■ **Excerpts from a dataset**:
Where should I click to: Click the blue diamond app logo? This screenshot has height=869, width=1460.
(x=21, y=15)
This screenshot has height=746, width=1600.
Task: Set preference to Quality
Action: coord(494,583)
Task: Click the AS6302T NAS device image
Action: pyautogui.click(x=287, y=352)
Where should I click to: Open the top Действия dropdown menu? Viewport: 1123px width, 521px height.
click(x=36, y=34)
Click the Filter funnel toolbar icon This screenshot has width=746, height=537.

■ **EXERCISE PROMPT**:
Nothing in the records should be altered when they are written out again.

■ **TASK ANSWER**:
Where should I click to: Click the blue diamond app logo? This screenshot has height=869, width=1460.
(x=21, y=15)
This screenshot has height=746, width=1600.
Task: Set preference to Quality
Action: coord(494,583)
Task: Click the AS6302T NAS device image
Action: pyautogui.click(x=287, y=352)
Where should I click to: Open the top Действия dropdown menu? Viewport: 1123px width, 521px height.
click(x=36, y=34)
Click the Filter funnel toolbar icon This screenshot has width=746, height=537.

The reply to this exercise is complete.